--- Exercise ---
Return exactly the span of lines that opens with the line containing "twitter (102, 2473)" and closes with the last line of the data, inclusive.

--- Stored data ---
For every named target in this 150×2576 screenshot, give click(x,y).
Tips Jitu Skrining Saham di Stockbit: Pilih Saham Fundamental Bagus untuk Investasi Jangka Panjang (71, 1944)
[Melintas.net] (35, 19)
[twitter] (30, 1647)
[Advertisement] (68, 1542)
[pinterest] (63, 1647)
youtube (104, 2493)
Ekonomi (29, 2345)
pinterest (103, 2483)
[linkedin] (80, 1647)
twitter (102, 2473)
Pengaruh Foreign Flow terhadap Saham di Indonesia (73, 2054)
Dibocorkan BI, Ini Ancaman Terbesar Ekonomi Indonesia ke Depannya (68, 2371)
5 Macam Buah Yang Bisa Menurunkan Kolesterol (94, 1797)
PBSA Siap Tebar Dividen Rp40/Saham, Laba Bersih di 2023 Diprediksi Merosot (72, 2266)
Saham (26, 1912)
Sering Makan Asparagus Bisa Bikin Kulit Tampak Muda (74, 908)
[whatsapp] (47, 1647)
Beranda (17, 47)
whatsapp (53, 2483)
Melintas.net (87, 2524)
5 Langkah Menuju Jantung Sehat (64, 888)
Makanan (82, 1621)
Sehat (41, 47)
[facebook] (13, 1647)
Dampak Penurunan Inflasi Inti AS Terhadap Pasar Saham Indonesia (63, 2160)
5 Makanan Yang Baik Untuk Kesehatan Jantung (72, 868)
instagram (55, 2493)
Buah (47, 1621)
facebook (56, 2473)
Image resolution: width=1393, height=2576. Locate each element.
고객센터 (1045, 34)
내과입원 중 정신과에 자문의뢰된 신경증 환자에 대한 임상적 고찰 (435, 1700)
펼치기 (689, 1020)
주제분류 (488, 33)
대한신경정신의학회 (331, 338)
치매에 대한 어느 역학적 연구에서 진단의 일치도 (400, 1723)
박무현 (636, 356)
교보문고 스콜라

--- Finished exercise ---
twitter (102, 2473)
Pengaruh Foreign Flow terhadap Saham di Indonesia (73, 2054)
Dibocorkan BI, Ini Ancaman Terbesar Ekonomi Indonesia ke Depannya (68, 2371)
5 Macam Buah Yang Bisa Menurunkan Kolesterol (94, 1797)
PBSA Siap Tebar Dividen Rp40/Saham, Laba Bersih di 2023 Diprediksi Merosot (72, 2266)
Saham (26, 1912)
Sering Makan Asparagus Bisa Bikin Kulit Tampak Muda (74, 908)
[whatsapp] (47, 1647)
Beranda (17, 47)
whatsapp (53, 2483)
Melintas.net (87, 2524)
5 Langkah Menuju Jantung Sehat (64, 888)
Makanan (82, 1621)
Sehat (41, 47)
[facebook] (13, 1647)
Dampak Penurunan Inflasi Inti AS Terhadap Pasar Saham Indonesia (63, 2160)
5 Makanan Yang Baik Untuk Kesehatan Jantung (72, 868)
instagram (55, 2493)
Buah (47, 1621)
facebook (56, 2473)
Image resolution: width=1393, height=2576. Locate each element.
고객센터 (1045, 34)
내과입원 중 정신과에 자문의뢰된 신경증 환자에 대한 임상적 고찰 (435, 1700)
펼치기 (689, 1020)
주제분류 (488, 33)
대한신경정신의학회 (331, 338)
치매에 대한 어느 역학적 연구에서 진단의 일치도 (400, 1723)
박무현 (636, 356)
교보문고 스콜라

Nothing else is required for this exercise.